Parents and guardians are a vital part of the FALA community and encouraged to take an active role. FALA parents participate in FALA organizations and committees, support FALA-sponsored activities, read and review the Student Handbook 2016-17 and communicate regularly with teachers, counselors and staff about your child. Resumes of all our current teachers and staff are available for viewing in our front office.

FALA Responsibility Technology Use Policy

Flagstaff Arts and Leadership Academy is committed to providing technology resources to support and enhance the school’s curriculum by promoting research, education, and the opportunity for collaborative work. These resources include use of Academy’s computer hardware, software, Network, access to the Internet, and other technology resources or devices. The use of these resources is a privilege, not a right. To ensure that technology resources are used in a manner consistent with this goal, students are required to adhere to the technology rules and regulations outlined below, as well as those given verbally by the staff. These policies are on the Flagstaff Arts and Leadership Academy website, and all students have been informed that the policy is thus available.

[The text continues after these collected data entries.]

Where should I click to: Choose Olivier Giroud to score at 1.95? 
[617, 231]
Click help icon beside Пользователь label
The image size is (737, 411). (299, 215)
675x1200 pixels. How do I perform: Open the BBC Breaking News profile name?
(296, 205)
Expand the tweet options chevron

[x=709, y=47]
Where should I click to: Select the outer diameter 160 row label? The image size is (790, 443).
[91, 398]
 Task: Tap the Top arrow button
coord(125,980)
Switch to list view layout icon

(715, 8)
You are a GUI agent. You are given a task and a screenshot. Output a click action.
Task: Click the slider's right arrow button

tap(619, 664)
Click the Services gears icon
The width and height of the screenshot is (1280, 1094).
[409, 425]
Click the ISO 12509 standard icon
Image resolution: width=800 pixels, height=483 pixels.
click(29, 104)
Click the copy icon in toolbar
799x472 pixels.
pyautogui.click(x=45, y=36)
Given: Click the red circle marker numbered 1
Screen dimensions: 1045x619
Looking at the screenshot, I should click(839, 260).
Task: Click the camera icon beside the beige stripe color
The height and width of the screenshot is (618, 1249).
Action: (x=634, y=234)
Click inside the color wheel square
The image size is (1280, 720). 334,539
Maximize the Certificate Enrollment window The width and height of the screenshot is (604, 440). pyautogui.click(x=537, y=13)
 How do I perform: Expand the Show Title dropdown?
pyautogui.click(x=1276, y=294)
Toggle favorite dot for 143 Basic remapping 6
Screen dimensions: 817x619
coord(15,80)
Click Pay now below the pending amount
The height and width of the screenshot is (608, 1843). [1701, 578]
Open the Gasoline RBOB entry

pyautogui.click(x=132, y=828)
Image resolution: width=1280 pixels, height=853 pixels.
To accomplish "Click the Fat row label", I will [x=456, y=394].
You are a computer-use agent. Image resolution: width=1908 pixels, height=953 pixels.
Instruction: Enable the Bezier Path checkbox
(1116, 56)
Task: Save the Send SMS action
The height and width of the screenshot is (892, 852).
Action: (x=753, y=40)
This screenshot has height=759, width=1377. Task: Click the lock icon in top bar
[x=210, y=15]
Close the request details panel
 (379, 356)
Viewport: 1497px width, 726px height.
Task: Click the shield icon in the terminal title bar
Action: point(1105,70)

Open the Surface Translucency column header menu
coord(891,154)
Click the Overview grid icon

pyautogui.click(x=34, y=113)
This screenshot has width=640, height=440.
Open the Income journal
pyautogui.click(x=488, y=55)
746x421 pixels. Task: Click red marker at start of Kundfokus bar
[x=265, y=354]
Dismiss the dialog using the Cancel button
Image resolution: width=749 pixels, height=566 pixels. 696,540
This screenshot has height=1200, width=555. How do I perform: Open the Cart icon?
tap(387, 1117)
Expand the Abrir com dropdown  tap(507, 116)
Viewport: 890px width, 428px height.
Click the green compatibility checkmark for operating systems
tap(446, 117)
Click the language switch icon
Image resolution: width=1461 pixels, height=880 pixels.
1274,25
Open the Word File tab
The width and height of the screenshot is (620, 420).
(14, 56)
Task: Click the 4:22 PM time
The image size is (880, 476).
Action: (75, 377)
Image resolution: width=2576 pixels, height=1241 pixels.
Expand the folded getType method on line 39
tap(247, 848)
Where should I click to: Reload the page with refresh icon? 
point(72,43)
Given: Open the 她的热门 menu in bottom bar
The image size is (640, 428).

All parents and students are therefore held responsible for knowledge of this computer policy and adherence to it. Students are responsible for their own individual actions, and parents are responsible for supervision of their children and for encouraging their responsible and courteous use of technology resources. Inappropriate use or violations of these policies, or any use of these resources that violates a federal, state, or local law will result in disciplinary action, including but not limited to, suspension of computer privileges, suspension or dismissal from school, legal action and/or any other disciplinary action deemed appropriate by the administration.

Be aware that the school can and will monitor electronic mail (email), laptop disk drives, and portable storage devices and receives Internet traffic reports on a daily basis. Students are expected to report any information that they may have concerning the violation of these rules to the FALA administration. In addition, the Technology User Agreement Form must be signed and returned to allow your student to use Academy’s computer resources.

RESPONSIBLE USE POLICIES

  1. Email, Text Messages, and Electronic Communication

Do not use the Internet, email, mobile phones, or any electronic device or equipment to be mean, rude, offensive, or to bully, harass, or in any way harm anyone or the school itself, even if it is meant as a joke. The use of profanity, vulgar, disrespectful, or threatening language is strictly prohibited.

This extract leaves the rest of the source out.